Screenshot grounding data
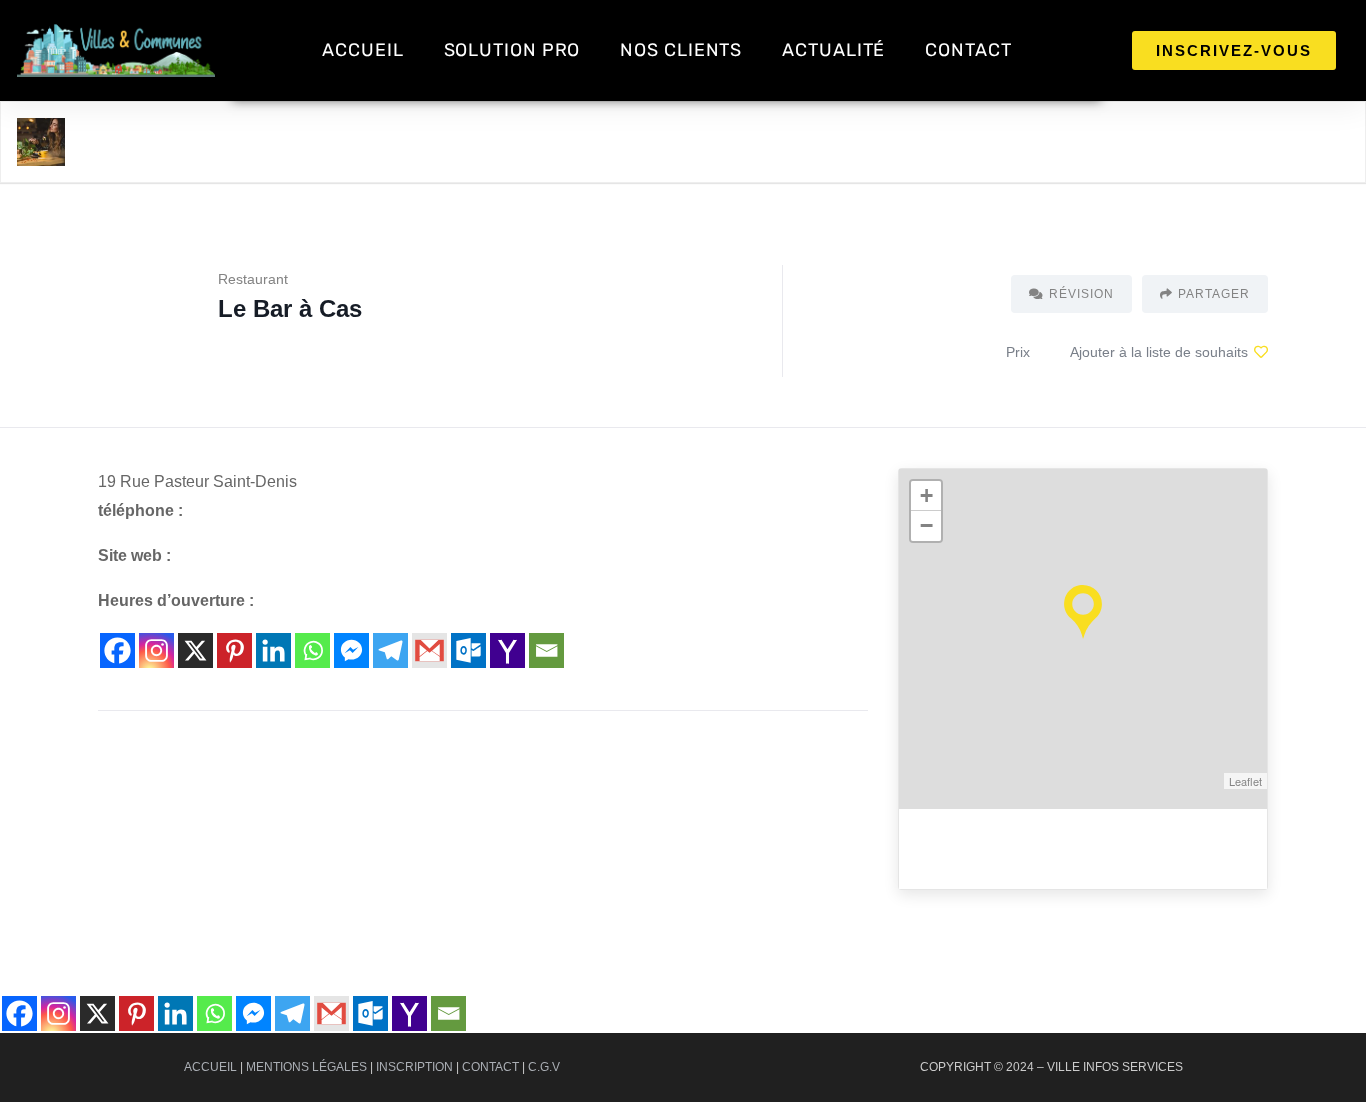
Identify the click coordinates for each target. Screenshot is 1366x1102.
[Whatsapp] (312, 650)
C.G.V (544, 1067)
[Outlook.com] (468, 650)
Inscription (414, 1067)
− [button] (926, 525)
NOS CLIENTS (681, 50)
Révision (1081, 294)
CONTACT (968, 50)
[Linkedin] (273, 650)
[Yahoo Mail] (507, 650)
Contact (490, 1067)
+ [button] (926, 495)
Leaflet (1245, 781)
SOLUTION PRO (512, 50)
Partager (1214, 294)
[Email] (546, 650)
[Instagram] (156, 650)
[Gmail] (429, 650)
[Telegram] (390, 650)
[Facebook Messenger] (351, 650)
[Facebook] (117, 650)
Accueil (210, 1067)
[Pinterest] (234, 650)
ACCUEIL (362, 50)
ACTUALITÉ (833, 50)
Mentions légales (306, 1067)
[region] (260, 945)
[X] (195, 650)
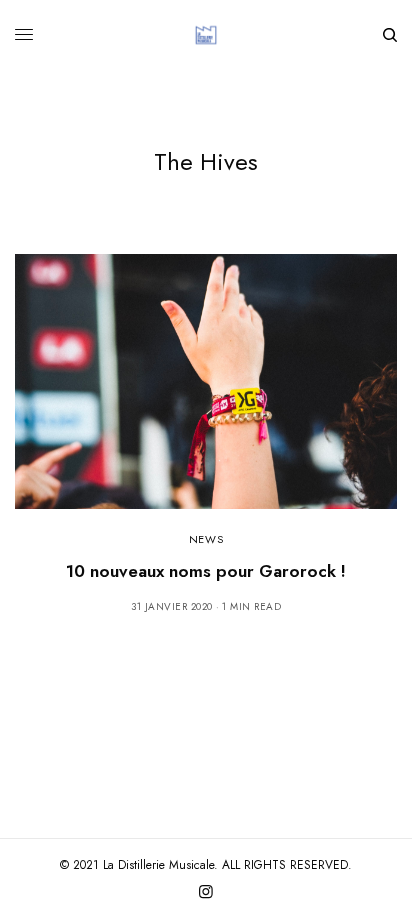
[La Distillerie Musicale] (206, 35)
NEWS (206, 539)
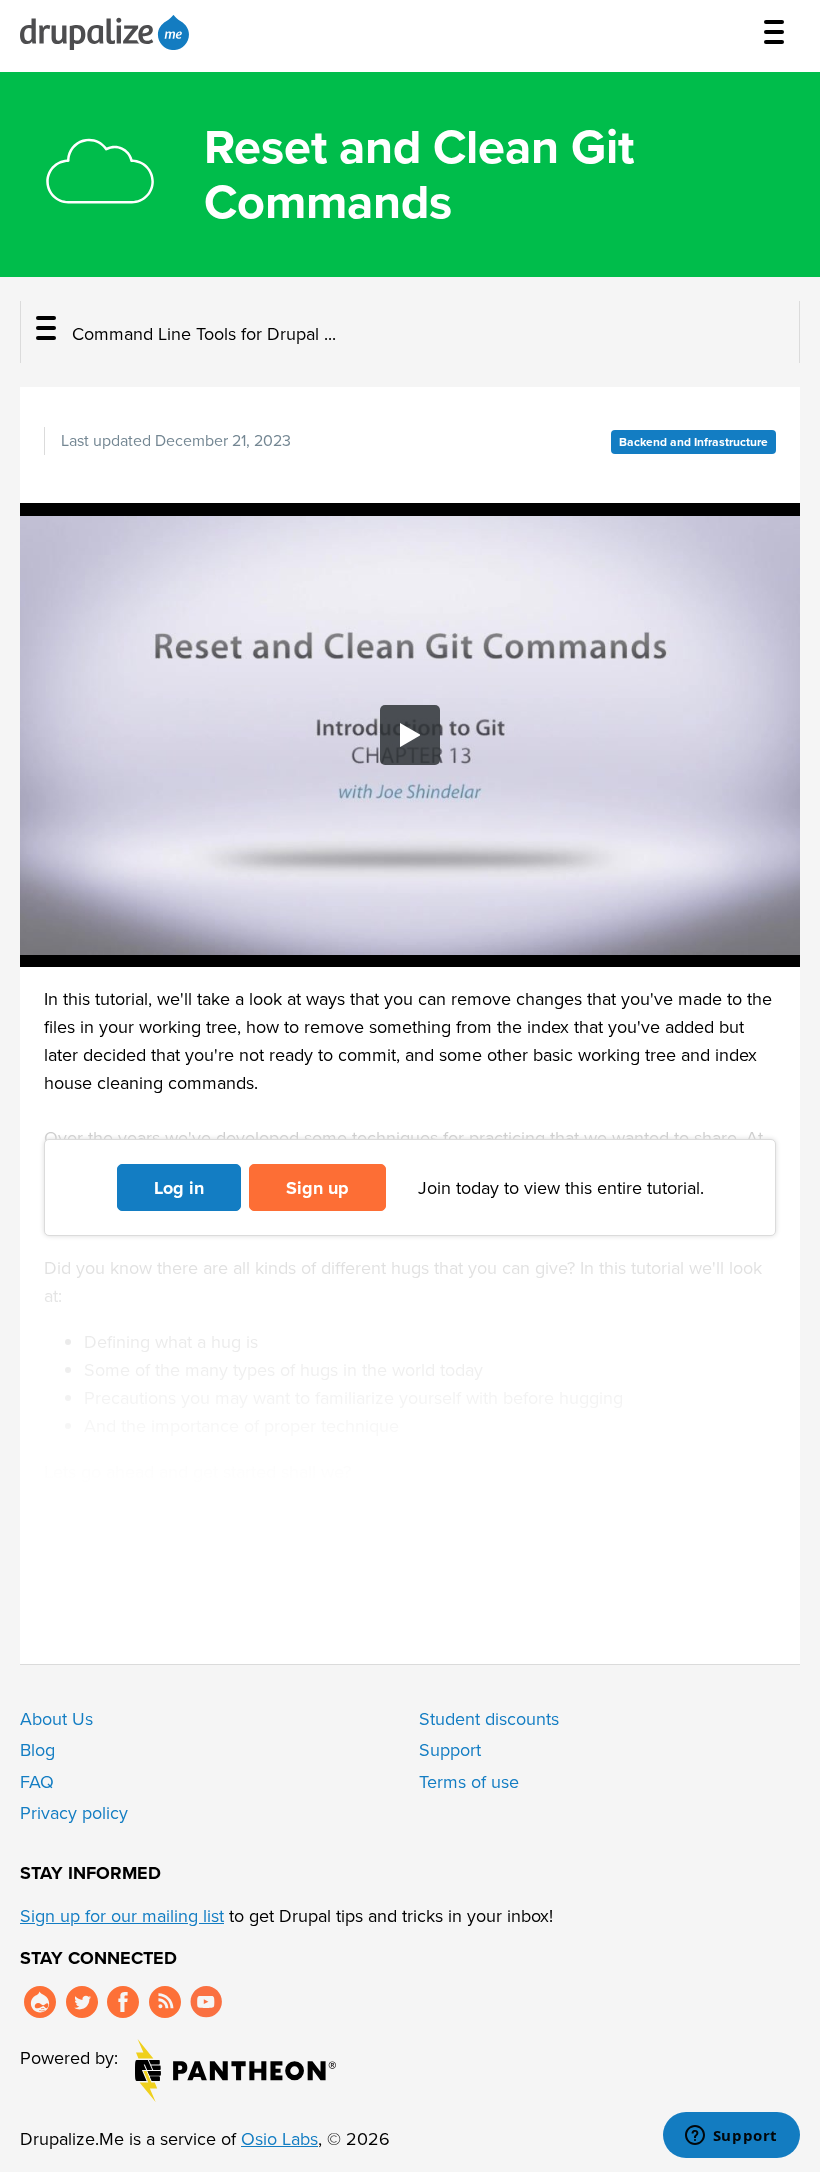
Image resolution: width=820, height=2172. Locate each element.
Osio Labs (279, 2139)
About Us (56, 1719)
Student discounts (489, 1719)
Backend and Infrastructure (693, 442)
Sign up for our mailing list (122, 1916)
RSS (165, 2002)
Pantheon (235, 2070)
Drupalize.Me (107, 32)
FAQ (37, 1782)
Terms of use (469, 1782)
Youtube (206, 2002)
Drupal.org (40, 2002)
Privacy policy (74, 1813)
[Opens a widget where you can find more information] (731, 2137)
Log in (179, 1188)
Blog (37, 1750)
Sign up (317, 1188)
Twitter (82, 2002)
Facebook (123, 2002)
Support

## WHAT YOU SHOULD DO
When you reproduce the entries above, keep every word exact and leave the images out.

## ANSWER SECTION
Identify the click coordinates for each target. Screenshot is 1366x1102.
[Whatsapp] (312, 650)
C.G.V (544, 1067)
[Outlook.com] (468, 650)
Inscription (414, 1067)
− [button] (926, 525)
NOS CLIENTS (681, 50)
Révision (1081, 294)
CONTACT (968, 50)
[Linkedin] (273, 650)
[Yahoo Mail] (507, 650)
Contact (490, 1067)
+ [button] (926, 495)
Leaflet (1245, 781)
SOLUTION PRO (512, 50)
Partager (1214, 294)
[Email] (546, 650)
[Instagram] (156, 650)
[Gmail] (429, 650)
[Telegram] (390, 650)
[Facebook Messenger] (351, 650)
[Facebook] (117, 650)
Accueil (210, 1067)
[Pinterest] (234, 650)
ACCUEIL (362, 50)
ACTUALITÉ (833, 50)
Mentions légales (306, 1067)
[region] (260, 945)
[X] (195, 650)
[La Distillerie Musicale] (206, 35)
NEWS (206, 539)
Image resolution: width=820, height=2172. Locate each element.
Osio Labs (279, 2139)
About Us (56, 1719)
Student discounts (489, 1719)
Backend and Infrastructure (693, 442)
Sign up for our mailing list (122, 1916)
RSS (165, 2002)
Pantheon (235, 2070)
Drupalize.Me (107, 32)
FAQ (37, 1782)
Terms of use (469, 1782)
Youtube (206, 2002)
Drupal.org (40, 2002)
Privacy policy (74, 1813)
[Opens a widget where you can find more information] (731, 2137)
Log in (179, 1188)
Blog (37, 1750)
Sign up (317, 1188)
Twitter (82, 2002)
Facebook (123, 2002)
Support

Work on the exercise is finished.